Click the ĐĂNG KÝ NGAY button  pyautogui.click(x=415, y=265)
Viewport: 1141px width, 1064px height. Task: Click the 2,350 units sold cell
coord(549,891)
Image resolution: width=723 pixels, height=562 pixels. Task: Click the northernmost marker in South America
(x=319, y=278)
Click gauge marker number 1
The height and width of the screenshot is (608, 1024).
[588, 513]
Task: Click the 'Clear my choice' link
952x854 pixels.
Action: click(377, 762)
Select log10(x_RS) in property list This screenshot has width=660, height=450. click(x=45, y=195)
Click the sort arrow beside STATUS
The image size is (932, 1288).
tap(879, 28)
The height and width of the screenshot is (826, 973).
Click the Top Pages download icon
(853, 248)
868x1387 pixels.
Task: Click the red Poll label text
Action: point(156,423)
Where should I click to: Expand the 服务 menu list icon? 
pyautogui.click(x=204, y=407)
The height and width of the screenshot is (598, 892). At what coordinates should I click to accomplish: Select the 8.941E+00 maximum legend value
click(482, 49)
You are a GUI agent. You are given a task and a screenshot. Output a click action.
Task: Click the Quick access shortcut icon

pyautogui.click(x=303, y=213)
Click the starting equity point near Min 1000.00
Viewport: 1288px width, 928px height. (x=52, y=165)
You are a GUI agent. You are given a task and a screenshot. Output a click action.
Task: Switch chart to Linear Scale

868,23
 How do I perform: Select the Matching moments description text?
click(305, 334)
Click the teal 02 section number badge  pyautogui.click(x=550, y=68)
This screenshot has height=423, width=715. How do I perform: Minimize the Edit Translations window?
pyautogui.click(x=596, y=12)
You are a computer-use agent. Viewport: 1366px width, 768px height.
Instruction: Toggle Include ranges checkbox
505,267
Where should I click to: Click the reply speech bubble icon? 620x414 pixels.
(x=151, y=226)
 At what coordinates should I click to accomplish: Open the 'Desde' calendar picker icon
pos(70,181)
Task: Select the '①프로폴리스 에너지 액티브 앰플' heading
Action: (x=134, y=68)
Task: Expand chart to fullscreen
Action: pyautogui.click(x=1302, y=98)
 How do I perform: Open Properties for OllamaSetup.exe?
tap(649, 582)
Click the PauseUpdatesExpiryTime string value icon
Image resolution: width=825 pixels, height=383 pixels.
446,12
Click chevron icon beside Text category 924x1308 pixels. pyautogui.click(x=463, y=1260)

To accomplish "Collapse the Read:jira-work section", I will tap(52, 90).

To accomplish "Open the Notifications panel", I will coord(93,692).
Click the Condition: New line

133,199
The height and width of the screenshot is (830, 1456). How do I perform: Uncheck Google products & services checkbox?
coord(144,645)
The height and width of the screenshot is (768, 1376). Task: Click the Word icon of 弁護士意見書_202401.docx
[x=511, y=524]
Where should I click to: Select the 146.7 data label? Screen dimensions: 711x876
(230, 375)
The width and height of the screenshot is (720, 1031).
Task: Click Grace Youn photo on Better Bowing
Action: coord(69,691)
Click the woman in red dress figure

—————

- WHAT YOU NEED TO DO -
Retype every record above exactly as written.

- RESPONSE -
Click the ĐĂNG KÝ NGAY button  pyautogui.click(x=415, y=265)
Viewport: 1141px width, 1064px height. Task: Click the 2,350 units sold cell
coord(549,891)
Image resolution: width=723 pixels, height=562 pixels. Task: Click the northernmost marker in South America
(x=319, y=278)
Click gauge marker number 1
The height and width of the screenshot is (608, 1024).
[588, 513]
Task: Click the 'Clear my choice' link
952x854 pixels.
Action: click(377, 762)
Select log10(x_RS) in property list This screenshot has width=660, height=450. click(x=45, y=195)
Click the sort arrow beside STATUS
The image size is (932, 1288).
tap(879, 28)
The height and width of the screenshot is (826, 973).
Click the Top Pages download icon
(853, 248)
868x1387 pixels.
Task: Click the red Poll label text
Action: point(156,423)
Where should I click to: Expand the 服务 menu list icon? 
pyautogui.click(x=204, y=407)
The height and width of the screenshot is (598, 892). At what coordinates should I click to accomplish: Select the 8.941E+00 maximum legend value
click(482, 49)
You are a GUI agent. You are given a task and a screenshot. Output a click action.
Task: Click the Quick access shortcut icon

pyautogui.click(x=303, y=213)
Click the starting equity point near Min 1000.00
Viewport: 1288px width, 928px height. (x=52, y=165)
You are a GUI agent. You are given a task and a screenshot. Output a click action.
Task: Switch chart to Linear Scale

868,23
 How do I perform: Select the Matching moments description text?
click(305, 334)
Click the teal 02 section number badge  pyautogui.click(x=550, y=68)
This screenshot has height=423, width=715. How do I perform: Minimize the Edit Translations window?
pyautogui.click(x=596, y=12)
You are a computer-use agent. Viewport: 1366px width, 768px height.
Instruction: Toggle Include ranges checkbox
505,267
Where should I click to: Click the reply speech bubble icon? 620x414 pixels.
(x=151, y=226)
 At what coordinates should I click to accomplish: Open the 'Desde' calendar picker icon
pos(70,181)
Task: Select the '①프로폴리스 에너지 액티브 앰플' heading
Action: (x=134, y=68)
Task: Expand chart to fullscreen
Action: pyautogui.click(x=1302, y=98)
 How do I perform: Open Properties for OllamaSetup.exe?
tap(649, 582)
Click the PauseUpdatesExpiryTime string value icon
Image resolution: width=825 pixels, height=383 pixels.
446,12
Click chevron icon beside Text category 924x1308 pixels. pyautogui.click(x=463, y=1260)

To accomplish "Collapse the Read:jira-work section", I will tap(52, 90).

To accomplish "Open the Notifications panel", I will coord(93,692).
Click the Condition: New line

133,199
The height and width of the screenshot is (830, 1456). How do I perform: Uncheck Google products & services checkbox?
coord(144,645)
The height and width of the screenshot is (768, 1376). Task: Click the Word icon of 弁護士意見書_202401.docx
[x=511, y=524]
Where should I click to: Select the 146.7 data label? Screen dimensions: 711x876
(230, 375)
The width and height of the screenshot is (720, 1031).
Task: Click Grace Youn photo on Better Bowing
Action: coord(69,691)
Click the woman in red dress figure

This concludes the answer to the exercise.